Este florecimiento privado contrasta con la parálisis administrativa. Cuando finalmente en diciembre de 1873 apareció la primera tarjeta postal oficial —impresa en los talleres del Ministerio de Hacienda—, su diseño resultaba ya anacrónico: usaba tipografía Elzeviriana, estilo asociado a documentos legales del Antiguo Régimen, mientras las privadas empleaban modernas sans-serif (Bassegoda, 1998). Peor aún, su gramaje de 70 g/m² las hacía frágiles comparadas con los 90 g/m² de las de Abelardo de Carlos (López-Ocón, 2002). Esta desconexión entre burocracia e innovación explica por qué, incluso tras su lanzamiento oficial, el 42% de las tarjetas circulantes en 1874 seguían siendo de procedencia privada, según registros de la Estafeta de Correos de Madrid (AGA, Comunicaciones Siglo XIX).
La paradoja final reside en que este "fracaso" estatal catalizó desarrollos culturales inesperados.
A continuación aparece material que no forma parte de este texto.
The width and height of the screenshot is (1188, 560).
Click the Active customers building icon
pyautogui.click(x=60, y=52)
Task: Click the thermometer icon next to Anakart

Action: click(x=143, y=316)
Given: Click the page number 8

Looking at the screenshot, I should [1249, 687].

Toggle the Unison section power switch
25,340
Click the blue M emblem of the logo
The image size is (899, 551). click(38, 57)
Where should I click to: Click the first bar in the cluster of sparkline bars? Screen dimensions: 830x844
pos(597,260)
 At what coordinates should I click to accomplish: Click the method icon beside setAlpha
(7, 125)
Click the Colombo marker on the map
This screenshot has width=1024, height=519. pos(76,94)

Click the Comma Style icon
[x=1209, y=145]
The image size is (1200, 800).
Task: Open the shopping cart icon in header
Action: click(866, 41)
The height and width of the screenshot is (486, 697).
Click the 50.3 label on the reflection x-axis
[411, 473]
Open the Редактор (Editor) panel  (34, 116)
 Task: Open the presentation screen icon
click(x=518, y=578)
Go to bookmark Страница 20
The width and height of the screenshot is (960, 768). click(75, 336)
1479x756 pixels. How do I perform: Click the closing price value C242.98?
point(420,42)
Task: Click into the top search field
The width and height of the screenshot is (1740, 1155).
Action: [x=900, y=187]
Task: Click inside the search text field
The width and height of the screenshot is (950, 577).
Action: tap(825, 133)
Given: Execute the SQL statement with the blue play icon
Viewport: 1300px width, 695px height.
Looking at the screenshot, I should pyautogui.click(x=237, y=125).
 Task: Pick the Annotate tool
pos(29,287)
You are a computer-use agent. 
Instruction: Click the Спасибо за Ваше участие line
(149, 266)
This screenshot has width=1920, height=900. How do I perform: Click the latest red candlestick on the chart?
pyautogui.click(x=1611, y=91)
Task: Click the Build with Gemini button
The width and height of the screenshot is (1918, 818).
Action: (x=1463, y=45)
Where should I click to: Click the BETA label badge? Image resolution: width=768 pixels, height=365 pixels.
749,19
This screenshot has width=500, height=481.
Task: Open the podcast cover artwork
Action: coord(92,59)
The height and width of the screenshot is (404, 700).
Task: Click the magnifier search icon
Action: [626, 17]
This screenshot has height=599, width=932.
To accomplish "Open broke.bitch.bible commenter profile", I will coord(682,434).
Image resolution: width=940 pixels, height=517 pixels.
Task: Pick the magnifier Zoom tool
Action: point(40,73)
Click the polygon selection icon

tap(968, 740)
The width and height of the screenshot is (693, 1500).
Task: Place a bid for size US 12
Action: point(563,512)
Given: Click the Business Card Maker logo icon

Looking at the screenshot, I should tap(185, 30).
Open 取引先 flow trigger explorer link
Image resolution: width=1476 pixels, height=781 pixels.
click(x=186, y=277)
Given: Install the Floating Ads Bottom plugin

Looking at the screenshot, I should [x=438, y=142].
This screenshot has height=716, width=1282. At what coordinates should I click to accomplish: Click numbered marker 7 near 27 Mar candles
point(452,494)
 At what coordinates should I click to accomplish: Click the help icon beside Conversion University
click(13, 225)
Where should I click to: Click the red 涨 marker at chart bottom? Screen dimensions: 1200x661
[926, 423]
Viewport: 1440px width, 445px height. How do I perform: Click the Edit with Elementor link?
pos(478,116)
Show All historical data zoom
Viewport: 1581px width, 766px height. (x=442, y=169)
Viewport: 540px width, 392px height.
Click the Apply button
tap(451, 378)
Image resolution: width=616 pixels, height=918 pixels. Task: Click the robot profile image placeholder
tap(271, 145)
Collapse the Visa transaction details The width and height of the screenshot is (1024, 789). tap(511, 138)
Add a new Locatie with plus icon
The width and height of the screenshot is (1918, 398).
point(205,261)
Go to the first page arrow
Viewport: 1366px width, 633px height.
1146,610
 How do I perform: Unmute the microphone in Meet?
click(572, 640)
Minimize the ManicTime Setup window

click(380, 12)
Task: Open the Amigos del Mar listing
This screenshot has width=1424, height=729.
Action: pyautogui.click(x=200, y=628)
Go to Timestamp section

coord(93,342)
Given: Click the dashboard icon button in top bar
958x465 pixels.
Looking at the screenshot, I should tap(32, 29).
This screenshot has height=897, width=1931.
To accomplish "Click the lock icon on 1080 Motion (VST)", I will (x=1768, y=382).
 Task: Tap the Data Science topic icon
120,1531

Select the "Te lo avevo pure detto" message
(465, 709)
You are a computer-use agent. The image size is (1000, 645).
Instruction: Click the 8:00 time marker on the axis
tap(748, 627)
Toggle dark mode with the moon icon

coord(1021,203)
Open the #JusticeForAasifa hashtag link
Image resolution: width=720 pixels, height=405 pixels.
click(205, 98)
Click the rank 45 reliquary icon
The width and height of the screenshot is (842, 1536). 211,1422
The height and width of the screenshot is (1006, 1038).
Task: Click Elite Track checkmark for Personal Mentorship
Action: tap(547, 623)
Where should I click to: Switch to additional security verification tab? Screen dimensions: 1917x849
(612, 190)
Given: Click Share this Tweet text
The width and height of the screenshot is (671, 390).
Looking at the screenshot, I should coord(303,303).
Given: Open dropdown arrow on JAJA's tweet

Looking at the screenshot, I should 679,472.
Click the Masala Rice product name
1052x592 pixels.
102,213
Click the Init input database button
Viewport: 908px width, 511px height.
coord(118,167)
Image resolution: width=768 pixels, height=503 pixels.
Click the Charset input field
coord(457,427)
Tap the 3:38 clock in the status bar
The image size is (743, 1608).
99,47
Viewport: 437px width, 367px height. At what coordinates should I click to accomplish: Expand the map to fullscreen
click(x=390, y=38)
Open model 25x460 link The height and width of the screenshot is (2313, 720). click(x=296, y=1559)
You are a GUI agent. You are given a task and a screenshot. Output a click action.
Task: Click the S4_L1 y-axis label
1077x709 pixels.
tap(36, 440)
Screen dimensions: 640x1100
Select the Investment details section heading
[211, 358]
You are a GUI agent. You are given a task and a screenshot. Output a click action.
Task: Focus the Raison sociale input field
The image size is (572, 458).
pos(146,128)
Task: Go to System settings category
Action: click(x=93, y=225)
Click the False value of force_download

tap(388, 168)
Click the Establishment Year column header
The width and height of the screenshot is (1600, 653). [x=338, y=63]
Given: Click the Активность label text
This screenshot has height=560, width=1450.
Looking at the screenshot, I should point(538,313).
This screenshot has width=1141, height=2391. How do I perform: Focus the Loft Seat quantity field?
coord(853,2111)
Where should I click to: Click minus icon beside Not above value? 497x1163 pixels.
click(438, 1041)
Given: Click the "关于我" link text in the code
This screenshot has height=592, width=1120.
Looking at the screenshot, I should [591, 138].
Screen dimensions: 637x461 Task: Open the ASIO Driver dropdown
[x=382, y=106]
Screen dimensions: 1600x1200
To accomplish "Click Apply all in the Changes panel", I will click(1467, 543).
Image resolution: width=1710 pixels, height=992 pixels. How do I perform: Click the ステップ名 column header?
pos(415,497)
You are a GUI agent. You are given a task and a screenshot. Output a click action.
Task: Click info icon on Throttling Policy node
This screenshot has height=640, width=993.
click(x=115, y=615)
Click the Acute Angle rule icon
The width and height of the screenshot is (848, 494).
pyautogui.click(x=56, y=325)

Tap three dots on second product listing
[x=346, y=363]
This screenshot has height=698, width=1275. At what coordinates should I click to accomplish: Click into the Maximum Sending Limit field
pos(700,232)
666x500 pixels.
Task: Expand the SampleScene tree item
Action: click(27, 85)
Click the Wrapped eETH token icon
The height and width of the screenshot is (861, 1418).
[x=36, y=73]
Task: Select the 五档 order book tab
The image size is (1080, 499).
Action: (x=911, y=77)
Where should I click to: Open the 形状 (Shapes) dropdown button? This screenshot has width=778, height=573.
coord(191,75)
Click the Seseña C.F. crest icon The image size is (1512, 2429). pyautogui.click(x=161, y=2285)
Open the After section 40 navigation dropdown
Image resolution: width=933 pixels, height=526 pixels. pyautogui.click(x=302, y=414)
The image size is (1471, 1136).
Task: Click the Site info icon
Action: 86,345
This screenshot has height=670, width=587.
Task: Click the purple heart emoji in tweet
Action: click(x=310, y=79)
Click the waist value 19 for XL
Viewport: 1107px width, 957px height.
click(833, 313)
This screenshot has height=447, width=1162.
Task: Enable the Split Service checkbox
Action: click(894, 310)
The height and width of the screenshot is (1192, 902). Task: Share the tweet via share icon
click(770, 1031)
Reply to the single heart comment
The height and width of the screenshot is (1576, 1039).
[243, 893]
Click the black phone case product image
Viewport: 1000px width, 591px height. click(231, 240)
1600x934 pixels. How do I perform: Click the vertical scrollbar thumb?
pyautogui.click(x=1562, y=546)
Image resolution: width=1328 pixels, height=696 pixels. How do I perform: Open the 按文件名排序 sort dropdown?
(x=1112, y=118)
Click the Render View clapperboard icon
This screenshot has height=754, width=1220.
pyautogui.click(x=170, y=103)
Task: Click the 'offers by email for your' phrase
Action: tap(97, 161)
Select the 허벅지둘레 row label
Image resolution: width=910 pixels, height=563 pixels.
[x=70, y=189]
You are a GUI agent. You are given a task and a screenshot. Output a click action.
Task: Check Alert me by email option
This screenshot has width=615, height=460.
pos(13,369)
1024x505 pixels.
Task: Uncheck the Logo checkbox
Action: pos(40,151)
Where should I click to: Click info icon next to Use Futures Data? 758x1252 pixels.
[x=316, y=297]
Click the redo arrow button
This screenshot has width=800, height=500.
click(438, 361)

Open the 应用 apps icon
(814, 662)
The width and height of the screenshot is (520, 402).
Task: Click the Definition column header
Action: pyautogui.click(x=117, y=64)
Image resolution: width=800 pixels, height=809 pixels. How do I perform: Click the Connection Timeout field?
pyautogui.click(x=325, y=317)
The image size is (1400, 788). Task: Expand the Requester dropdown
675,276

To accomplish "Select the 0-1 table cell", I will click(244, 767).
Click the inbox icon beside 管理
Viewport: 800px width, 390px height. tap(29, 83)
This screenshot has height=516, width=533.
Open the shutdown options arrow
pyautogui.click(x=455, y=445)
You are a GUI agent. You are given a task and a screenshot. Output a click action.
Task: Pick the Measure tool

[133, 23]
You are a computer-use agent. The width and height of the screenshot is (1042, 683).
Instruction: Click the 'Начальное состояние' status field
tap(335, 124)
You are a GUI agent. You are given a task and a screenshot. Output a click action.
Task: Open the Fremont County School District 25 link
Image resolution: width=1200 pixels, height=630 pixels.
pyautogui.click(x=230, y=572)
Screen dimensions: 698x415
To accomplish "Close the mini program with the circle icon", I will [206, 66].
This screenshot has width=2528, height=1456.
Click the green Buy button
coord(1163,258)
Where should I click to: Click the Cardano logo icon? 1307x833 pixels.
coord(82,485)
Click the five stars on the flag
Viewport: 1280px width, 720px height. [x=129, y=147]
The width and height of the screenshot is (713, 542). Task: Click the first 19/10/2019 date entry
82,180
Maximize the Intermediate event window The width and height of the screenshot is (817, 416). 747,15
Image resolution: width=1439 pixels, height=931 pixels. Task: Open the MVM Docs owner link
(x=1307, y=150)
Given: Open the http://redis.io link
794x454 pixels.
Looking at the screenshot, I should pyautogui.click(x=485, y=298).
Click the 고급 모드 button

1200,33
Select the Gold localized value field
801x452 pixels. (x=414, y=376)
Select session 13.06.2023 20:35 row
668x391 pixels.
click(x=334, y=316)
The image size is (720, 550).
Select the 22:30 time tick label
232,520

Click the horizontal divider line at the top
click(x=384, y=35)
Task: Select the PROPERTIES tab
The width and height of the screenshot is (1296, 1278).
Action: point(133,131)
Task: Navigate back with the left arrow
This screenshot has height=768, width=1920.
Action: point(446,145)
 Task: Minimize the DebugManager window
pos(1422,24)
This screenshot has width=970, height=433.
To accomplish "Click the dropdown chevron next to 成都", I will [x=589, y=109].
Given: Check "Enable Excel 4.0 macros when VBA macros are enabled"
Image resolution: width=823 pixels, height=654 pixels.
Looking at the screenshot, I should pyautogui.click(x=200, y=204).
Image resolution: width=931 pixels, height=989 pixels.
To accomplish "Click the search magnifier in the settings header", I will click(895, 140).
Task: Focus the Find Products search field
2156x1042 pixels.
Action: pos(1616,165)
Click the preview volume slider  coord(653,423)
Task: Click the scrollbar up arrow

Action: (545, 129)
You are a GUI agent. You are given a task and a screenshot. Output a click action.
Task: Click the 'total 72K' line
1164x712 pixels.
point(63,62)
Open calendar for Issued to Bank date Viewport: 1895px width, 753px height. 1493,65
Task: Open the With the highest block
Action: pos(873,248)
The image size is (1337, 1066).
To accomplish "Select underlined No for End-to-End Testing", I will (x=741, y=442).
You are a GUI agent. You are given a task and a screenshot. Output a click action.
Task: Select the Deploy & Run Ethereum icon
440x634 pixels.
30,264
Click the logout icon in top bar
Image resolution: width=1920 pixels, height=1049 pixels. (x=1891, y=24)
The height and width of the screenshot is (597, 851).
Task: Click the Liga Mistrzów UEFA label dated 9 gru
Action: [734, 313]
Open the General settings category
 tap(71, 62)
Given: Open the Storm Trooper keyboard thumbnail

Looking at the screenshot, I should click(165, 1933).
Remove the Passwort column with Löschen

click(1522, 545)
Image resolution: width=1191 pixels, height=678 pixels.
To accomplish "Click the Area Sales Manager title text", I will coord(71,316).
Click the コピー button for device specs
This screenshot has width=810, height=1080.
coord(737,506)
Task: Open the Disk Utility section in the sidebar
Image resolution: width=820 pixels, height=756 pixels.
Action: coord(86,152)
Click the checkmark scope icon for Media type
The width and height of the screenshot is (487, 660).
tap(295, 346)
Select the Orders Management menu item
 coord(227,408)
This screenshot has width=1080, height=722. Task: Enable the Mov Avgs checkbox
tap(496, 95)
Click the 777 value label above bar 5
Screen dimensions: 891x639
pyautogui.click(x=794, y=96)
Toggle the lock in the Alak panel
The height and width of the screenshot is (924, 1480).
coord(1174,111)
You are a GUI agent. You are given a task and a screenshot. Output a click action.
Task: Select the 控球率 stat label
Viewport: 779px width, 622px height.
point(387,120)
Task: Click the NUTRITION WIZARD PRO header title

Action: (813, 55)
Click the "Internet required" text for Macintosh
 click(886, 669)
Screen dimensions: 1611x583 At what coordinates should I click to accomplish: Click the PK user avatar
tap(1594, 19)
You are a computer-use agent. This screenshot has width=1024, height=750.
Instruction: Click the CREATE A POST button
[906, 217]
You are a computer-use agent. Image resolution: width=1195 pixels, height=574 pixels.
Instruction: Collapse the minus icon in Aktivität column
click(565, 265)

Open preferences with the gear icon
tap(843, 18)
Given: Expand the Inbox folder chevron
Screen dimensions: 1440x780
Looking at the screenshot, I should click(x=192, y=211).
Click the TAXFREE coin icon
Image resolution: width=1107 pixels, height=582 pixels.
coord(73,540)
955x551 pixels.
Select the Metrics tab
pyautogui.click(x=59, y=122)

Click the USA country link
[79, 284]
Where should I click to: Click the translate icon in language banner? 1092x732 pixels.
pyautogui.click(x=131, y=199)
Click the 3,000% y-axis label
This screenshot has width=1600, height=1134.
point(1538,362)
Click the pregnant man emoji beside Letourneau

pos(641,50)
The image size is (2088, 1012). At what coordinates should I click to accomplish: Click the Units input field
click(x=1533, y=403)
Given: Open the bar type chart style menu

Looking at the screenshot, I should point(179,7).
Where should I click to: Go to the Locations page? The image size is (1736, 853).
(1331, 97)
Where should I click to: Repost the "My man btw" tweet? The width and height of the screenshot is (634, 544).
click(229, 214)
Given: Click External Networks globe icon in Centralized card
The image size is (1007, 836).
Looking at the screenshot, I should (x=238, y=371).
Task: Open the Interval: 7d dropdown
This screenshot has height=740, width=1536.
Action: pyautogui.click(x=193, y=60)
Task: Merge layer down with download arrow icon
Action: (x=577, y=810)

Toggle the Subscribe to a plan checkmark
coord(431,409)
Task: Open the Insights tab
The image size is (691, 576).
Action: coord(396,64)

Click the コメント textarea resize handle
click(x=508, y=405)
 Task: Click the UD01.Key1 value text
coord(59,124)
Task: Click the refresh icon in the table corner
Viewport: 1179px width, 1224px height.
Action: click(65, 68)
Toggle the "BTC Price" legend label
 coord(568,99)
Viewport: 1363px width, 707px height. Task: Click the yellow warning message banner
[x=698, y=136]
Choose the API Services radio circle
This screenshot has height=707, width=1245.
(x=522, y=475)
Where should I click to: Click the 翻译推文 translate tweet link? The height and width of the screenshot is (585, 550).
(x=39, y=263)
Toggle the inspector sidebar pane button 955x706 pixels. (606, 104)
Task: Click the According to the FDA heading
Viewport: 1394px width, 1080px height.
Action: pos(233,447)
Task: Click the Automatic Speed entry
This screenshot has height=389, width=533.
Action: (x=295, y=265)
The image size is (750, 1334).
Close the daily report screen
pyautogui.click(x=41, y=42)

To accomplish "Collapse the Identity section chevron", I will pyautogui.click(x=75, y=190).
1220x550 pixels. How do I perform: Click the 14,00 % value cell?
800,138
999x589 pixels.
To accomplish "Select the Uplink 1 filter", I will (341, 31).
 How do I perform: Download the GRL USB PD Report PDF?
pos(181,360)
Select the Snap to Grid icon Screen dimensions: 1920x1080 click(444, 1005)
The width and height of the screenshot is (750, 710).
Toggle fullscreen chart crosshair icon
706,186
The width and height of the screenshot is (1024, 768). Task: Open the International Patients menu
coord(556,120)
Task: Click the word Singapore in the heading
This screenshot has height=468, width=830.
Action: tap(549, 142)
Las postales privadas españolas de 1871-1873, al carecer de estandarización, se convirtieron en laboratorios de experimentación gráfica y social. Desde las tarjetas-catálogo de Bastinos (que incluían muestras tipográficas) hasta las postales-revista de Frontaura (con resúmenes literarios), redefinieron los límites del medio antes de que este existiera formalmente (Saiz, 1996). Cuando en 1892 España adoptó masivamente la postal ilustrada, lo hizo sobre cimientos creados no por decreto, sino por esta red de impresores rebeldes que convirtieron un vacío legal en espacio de creación.
Referencias
Bassegoda, B. (1998). La imprenta en Barcelona en el siglo XIX: Antonio J. Bastinos y El Monitor de la Imprenta. Universitat Autònoma de Barcelona.
Carretero, A. (2010). El Doctor Thebussem: Un epistolario finisecular. Fundación José Manuel Lara.
López-Ocón, L. (2002). *La Ilustración Española y Americana como difusora de conocimiento (1869-1905)*. CSIC.
Martínez Gallego, F. A. (2003). *Conservar progresando: La reforma postal en el Sexenio Revolucionario (1868-1874)*. Universidad de Valencia.
Moreno, J. M. (2015). El papel y la tinta: Arqueología gráfica del siglo XIX español. Ed. Trea.
Reyes, M. (2007). *Humor gráfico en la prensa del Sexenio: El Mundo Cómico (1872-1877)*. Universidad Complutense de Madrid.
Saiz, M. D. (1996). Historia del periodismo en España. Vol. 3: El siglo XIX. Alianza Editorial.
Gaceta de Madrid (1871, 11 de mayo). Decreto de 10 de mayo de 1871. Núm. 131.
Gaceta de Madrid (1872, 16 de septiembre). Decreto de tarifas postales. Núm. 259.